Stephen Dunn/Getty ImagesBuster Posey is safe at home with San Francisco’s second run of the game.
Madison Bumgarner has the same last name that James Garner was born with, which is enough to make me wish that Jim Rockford would solve the Dodgers’ criminal woes. Or that at least there might be an appearance by an angel.
Instead, the Dodgers dropped their fifth straight game, 5-2 to San Francisco. The Dodgers fell six games behind San Diego in the National League West and 2 1/2 behind Cincinnati for the NL wild card.
In his first major-league appearance of 2010, James McDonald looked good in a 1-2-3 first inning and escaped a bases-loaded, none-out jam of his own creation in the second inning. But then came two runs with two out in the third, and then more painfully, a two-run homer by No. 8 hitter Nate Schierholtz in the fourth that gave the offensively challenged Giants a 4-0 lead behind their talented rookie Bumgarner. McDonald finished the night allowing 11 baserunners in his five innings.
Starting the bottom of the sixth, NL batting average leader Rafael Furcal moved into fifth place on the team in homers with his seventh of the season. Jamey Carroll singled, and two outs later, James Loney walked, sending the tying run to the plate and Bumgarner to the dugout. But the Dodgers didn’t tie the game, settling for a gift run thanks to a wild pitch by Guillermo Mota and a fielder’s choice grounder by Matt Kemp (3 for 4) on which Carroll was ruled (incorrectly, it appeared) to have touched home before Loney was tagged out.

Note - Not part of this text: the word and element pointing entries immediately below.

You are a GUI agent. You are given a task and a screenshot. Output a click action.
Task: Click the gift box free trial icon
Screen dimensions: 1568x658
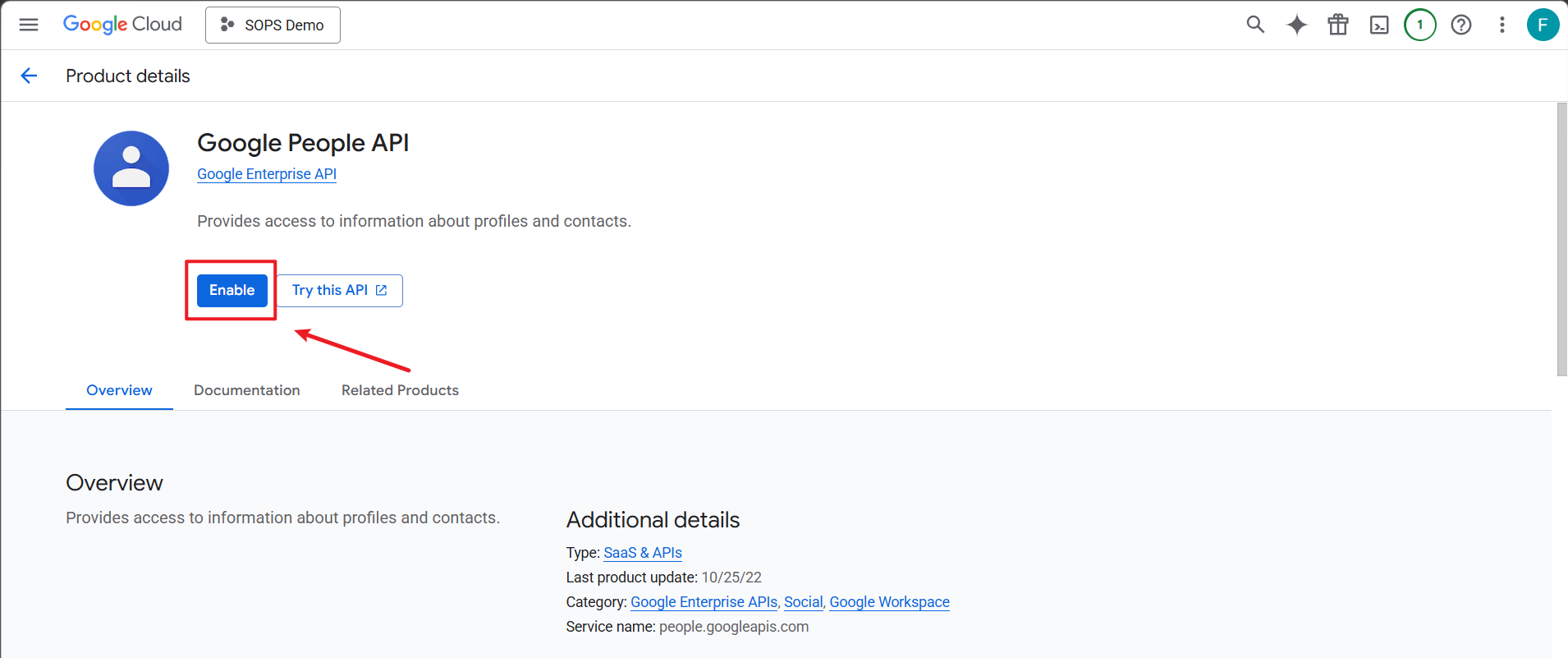click(x=1338, y=25)
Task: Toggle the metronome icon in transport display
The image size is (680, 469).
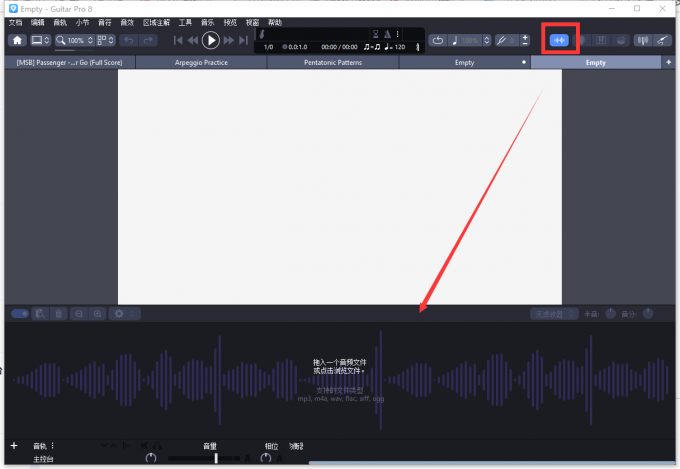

In the bottom of the seventh, the Dodgers got another look at the game when two-out walks to Garret Anderson and Carroll sandwiched a Furcal single. Lefty Jeremy Affeldt came in to pitch to Ethier, who hasn’t done a whole lot with them all year. Ethier grounded to first.
San Francisco got an eighth-inning insurance run on what might have been another umpire mistake, a bases-loaded sacrifice fly on which other baserunners might have passed each other.

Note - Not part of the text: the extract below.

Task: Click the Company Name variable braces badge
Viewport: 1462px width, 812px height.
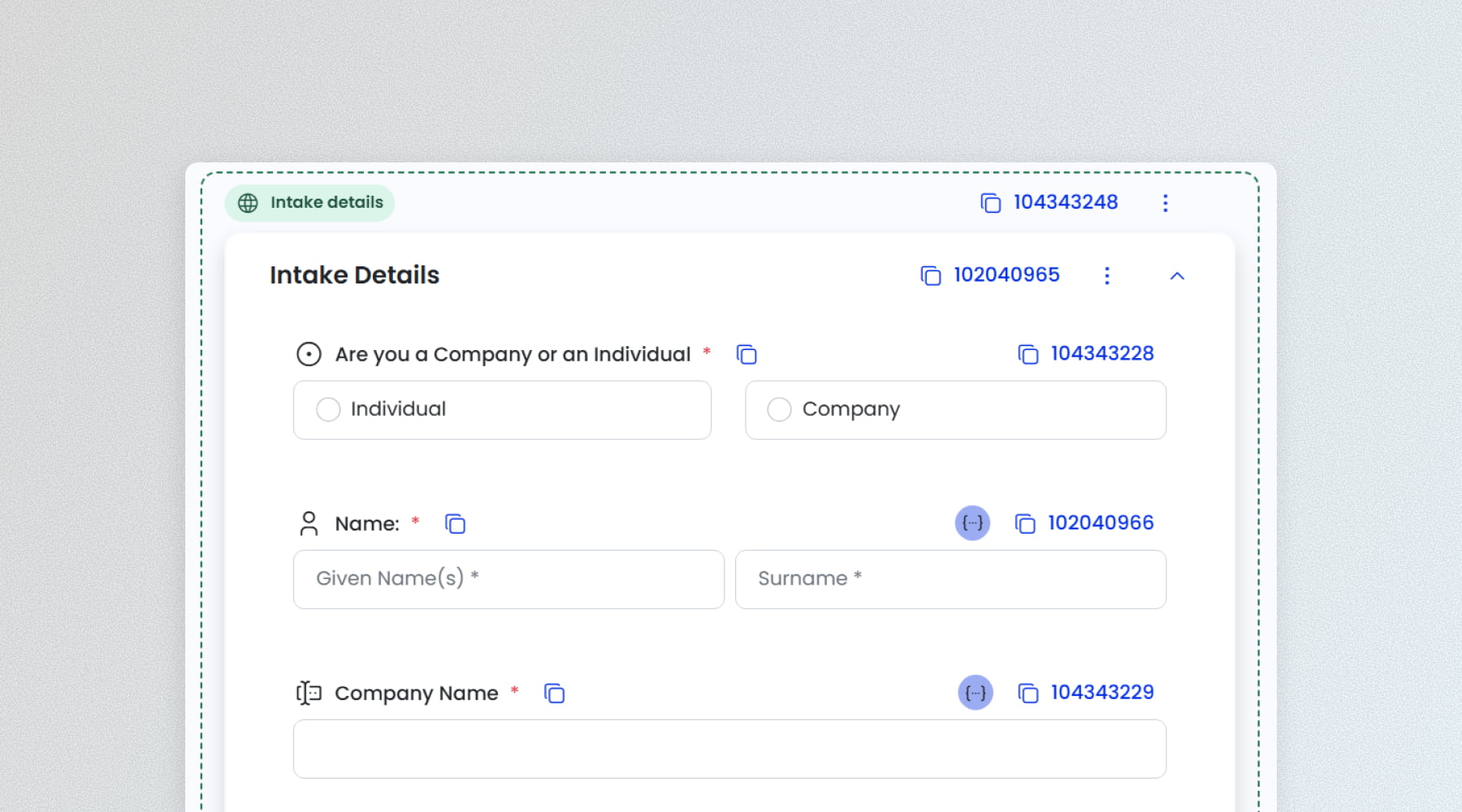Action: point(975,693)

One more chance came for the Dodgers in the bottom of the ninth when Russell Martin and Furcal each got their third hits of the night, putting two runners on and the tying run at the plate with one out. Blake DeWitt struck out after taking a close 2-0 pitch for a strike.

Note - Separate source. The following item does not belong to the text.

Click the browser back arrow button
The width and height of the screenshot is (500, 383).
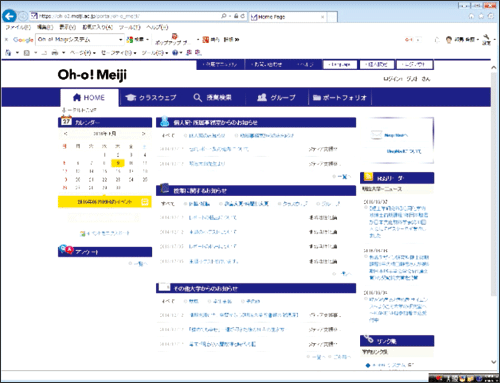point(9,16)
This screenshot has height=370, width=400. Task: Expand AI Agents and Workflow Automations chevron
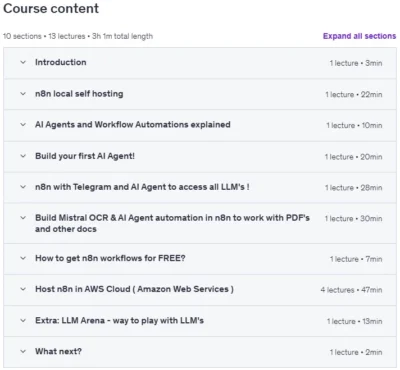pyautogui.click(x=23, y=125)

That brought up Ethier, and it had been, what, a couple months since his most recent waving of walkoff magic. Giants closer Brian Wilson pitched carefully, walking Ethier to load the bases. But Wilson then struck out his sometimes-nemesis Casey Blake on three pitches.
There was no Rockford in Mudville tonight.
McDonald’s turn in the rotation comes next Saturday afternoon against the Mets. He, Carlos Monasterios (two shutout innings tonight) or John Ely are all candidates to take the turn.